Most of my comments would focus on the first half of the data. The second half would merit a separate manuscript.
--please provide the geographical location of the healthcare facility and patient population. Please describe some general environmental or population factors that may be unique or similar compared to other DENV endemic regions. Please also provide the time line, between which these samples were collected, and if there are any reports describing the serotypes circulating in the region at the same time window.
--I guess the samples were deidentified from the patient’s protected health information. This needs to be mentioned along with any approval taken from the institutional review board before working on human specimens.
--The distribution of all the serotypes is interesting. However, it would be very informative and useful if they are presented with a spatial or chronological distribution. That should answer questions like
- Did all 4 serotypes really infected the study population homogenously, or some areas got one serotype while other areas got another? You may not have this information if the patients’ residence data is not known. (can be presented as a map or table)
- During the range of the sample collections, were there waves of one strain followed by another with mixed infections at the transitions, or they were present homogenously all the time? (can be presented as a graph with time on x axis and case counts for each serotype on y axis).
Table 2 and 3 represent the most important findings of this study. Please add statistical conclusions like signs/symptoms were significantly/not different between the infections. And in discussion add information from literature if this study found the same or different.
Table 4 can be one statement with the range(s) of accession numbers, and the table become supplement, where they can be fully expanded and each row is an accession numbers along with the serotype. (if possible).
Figuere 1 is not necessary.
In the patients with multiple serotypes identified, what did the sequencing data say? If looks like you got more than one sequence from the 354 cases? This looks off: the submission list in table 4 shows almost a thousand sequences.

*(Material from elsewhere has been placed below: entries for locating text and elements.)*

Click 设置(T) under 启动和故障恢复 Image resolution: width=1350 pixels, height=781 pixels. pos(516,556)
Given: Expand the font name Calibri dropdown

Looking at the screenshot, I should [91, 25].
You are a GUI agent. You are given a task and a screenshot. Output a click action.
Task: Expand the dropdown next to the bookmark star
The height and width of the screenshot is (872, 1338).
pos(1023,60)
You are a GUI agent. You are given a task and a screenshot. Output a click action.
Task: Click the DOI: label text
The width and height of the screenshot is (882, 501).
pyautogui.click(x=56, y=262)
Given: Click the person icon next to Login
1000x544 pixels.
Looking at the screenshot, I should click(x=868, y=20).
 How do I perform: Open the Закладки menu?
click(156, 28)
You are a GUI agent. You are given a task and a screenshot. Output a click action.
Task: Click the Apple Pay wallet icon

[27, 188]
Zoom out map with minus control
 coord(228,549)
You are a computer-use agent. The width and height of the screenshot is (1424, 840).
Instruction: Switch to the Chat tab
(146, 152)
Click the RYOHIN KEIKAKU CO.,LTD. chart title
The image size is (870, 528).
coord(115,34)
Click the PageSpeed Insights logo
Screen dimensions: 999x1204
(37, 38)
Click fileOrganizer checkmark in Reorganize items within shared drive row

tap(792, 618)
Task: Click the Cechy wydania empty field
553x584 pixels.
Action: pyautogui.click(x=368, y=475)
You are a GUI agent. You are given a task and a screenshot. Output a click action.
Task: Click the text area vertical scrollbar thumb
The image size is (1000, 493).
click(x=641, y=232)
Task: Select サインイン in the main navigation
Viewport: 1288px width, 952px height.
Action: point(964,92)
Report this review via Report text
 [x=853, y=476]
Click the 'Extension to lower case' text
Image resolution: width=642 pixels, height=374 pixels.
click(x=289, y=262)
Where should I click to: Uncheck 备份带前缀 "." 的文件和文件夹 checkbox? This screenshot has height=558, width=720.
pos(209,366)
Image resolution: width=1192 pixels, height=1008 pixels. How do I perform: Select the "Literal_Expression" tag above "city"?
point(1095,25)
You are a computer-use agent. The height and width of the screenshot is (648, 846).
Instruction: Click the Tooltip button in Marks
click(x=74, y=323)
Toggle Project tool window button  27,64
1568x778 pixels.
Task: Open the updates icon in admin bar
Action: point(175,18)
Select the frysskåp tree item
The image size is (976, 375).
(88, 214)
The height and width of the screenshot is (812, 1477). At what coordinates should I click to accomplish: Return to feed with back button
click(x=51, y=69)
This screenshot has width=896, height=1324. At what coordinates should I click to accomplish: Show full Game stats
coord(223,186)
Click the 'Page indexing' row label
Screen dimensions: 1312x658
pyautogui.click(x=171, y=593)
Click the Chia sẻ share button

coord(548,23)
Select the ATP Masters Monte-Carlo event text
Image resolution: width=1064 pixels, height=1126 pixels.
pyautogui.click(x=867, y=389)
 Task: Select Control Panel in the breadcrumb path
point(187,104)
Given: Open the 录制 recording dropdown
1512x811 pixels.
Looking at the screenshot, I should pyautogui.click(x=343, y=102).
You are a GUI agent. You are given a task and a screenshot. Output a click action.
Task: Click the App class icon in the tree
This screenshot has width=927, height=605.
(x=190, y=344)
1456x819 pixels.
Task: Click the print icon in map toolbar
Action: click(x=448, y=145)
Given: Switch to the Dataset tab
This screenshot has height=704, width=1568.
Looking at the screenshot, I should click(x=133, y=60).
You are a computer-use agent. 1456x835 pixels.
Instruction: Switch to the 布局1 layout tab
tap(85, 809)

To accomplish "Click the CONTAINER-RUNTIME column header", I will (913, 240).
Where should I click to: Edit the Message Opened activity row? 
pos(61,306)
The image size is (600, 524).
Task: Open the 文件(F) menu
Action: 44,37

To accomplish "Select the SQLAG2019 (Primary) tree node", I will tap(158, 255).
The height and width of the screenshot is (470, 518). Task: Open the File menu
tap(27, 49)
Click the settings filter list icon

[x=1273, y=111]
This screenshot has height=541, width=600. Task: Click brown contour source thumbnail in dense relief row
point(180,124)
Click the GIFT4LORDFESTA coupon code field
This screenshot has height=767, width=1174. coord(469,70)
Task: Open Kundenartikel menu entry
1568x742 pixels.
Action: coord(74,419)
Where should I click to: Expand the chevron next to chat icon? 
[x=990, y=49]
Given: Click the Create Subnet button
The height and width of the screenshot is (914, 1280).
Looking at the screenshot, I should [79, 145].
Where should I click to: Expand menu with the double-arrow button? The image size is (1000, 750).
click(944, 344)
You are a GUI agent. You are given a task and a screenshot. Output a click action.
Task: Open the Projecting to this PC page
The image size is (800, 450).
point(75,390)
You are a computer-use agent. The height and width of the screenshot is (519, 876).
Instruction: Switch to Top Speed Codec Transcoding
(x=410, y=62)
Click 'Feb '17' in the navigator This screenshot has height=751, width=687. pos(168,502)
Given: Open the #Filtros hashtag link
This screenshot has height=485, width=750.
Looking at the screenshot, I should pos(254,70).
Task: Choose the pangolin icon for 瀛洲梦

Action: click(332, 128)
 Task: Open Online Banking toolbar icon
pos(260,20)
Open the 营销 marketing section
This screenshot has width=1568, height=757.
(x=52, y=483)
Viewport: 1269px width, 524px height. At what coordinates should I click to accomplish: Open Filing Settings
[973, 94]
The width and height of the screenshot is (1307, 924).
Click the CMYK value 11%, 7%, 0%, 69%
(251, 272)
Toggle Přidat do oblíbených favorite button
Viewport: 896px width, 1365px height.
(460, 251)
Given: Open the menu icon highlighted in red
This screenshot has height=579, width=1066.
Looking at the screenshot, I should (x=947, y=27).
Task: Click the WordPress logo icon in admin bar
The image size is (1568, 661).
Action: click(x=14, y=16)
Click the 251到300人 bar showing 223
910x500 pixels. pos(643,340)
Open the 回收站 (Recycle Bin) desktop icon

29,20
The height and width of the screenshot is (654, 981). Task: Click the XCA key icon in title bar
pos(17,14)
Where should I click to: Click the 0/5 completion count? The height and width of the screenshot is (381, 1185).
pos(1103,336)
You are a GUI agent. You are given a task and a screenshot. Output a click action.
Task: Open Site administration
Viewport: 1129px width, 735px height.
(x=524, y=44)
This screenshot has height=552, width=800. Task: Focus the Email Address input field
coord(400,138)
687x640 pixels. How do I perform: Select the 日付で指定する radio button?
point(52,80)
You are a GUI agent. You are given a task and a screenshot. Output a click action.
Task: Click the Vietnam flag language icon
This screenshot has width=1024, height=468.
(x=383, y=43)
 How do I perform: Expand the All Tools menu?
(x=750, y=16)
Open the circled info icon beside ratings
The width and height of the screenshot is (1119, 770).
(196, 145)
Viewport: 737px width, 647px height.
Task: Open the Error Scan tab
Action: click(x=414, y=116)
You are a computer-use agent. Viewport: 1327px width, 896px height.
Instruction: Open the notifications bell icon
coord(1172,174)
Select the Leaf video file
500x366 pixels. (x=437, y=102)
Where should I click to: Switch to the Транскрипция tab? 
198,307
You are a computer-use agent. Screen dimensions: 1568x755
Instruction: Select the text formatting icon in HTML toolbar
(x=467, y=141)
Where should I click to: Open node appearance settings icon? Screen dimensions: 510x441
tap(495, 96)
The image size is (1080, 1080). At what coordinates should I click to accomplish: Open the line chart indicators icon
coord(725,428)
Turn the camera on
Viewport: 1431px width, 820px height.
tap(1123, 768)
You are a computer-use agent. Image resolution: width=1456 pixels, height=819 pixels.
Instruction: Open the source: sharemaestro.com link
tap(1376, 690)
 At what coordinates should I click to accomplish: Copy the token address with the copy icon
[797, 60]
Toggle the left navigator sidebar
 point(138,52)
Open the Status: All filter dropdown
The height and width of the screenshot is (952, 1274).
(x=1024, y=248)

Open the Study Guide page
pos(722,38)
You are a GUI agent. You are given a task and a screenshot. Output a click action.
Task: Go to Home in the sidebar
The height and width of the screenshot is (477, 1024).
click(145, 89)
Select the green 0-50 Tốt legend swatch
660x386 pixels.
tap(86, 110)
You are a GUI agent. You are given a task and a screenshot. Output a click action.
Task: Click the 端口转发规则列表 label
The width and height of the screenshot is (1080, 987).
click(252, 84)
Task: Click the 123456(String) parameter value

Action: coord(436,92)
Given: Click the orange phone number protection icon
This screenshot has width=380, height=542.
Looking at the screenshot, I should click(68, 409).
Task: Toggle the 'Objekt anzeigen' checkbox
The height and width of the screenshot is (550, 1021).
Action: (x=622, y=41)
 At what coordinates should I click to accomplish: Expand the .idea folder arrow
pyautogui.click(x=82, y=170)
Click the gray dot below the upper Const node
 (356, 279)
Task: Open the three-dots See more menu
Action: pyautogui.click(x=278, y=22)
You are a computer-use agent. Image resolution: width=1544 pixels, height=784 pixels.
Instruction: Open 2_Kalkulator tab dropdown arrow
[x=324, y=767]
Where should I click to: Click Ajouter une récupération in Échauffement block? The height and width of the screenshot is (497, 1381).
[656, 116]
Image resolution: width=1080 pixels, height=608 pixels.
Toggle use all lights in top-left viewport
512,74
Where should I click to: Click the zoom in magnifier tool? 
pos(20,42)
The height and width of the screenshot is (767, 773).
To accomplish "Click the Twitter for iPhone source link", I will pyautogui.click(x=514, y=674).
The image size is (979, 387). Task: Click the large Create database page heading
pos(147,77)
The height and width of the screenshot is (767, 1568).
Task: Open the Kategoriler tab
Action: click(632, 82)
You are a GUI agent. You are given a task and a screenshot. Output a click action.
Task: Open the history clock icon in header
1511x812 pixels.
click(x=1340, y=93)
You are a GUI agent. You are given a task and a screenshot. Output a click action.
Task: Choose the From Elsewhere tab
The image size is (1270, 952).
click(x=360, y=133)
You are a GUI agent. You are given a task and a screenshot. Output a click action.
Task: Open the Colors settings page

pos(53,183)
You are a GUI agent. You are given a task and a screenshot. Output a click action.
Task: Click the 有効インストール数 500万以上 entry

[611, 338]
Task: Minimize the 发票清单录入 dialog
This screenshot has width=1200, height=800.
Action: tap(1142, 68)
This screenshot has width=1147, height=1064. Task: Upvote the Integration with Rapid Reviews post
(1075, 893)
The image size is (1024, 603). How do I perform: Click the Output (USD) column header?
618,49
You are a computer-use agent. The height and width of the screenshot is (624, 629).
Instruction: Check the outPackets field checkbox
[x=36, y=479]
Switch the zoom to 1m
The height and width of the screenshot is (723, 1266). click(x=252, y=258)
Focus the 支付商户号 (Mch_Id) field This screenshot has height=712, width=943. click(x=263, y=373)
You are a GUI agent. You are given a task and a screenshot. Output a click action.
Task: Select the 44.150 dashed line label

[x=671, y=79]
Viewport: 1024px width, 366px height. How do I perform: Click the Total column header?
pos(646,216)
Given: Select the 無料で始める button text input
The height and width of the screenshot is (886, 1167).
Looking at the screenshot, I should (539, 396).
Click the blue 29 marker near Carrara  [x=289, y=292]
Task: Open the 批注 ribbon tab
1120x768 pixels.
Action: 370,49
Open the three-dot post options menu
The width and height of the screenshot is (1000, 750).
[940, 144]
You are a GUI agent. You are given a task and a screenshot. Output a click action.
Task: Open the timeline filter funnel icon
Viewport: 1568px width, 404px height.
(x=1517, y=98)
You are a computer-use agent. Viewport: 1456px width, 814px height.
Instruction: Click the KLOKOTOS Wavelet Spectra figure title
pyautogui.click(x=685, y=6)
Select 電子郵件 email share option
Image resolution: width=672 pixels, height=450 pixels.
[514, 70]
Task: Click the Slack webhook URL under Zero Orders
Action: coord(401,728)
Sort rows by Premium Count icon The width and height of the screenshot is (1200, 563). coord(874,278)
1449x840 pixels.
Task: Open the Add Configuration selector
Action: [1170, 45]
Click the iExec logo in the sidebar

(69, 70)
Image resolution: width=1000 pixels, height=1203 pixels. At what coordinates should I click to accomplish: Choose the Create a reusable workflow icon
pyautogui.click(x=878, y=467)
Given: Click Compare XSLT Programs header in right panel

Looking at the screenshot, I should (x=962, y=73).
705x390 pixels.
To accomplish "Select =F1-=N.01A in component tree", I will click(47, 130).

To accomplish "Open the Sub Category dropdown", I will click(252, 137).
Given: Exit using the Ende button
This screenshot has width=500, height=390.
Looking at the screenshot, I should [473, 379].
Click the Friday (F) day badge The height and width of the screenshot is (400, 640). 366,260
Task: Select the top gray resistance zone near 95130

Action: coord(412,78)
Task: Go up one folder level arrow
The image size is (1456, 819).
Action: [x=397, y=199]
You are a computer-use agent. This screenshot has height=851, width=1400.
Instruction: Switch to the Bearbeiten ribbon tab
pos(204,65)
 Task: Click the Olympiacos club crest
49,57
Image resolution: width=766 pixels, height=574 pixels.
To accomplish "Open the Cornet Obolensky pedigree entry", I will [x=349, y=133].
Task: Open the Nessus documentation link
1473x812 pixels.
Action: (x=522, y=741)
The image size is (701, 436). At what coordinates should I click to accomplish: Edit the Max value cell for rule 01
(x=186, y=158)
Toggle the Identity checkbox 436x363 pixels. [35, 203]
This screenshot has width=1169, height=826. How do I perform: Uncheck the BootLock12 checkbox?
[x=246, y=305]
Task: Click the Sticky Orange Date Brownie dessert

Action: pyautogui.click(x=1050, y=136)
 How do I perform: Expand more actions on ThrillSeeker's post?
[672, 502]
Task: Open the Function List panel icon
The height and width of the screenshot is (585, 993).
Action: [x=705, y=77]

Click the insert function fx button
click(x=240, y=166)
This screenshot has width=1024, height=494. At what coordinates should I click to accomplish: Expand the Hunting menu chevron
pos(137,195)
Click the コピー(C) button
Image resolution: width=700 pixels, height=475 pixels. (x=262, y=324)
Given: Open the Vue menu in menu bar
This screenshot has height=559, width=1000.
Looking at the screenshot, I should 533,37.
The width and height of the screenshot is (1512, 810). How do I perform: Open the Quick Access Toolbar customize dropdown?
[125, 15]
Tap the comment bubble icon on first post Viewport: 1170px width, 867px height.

Remove excess unnecessary words like “Without a doubt,” in Line 205.
Table 5: could you provide a phylogenetic tree of the sequences, which is the basis of this table. You could describe this table data if there are too many tables.
Author Response
Please see the attachment
Author Response File: Author Response.pdf
Round 2
Reviewer 1 Report
Thank you for your response. I am disappointed by the author's decision not to conduct additional experiments. I hope that future research will apply this suggenstion. However, the quality of the manuscript has improved to a certain level and is of considerable values. I believe that this manuscript deserves to be published in Viruses.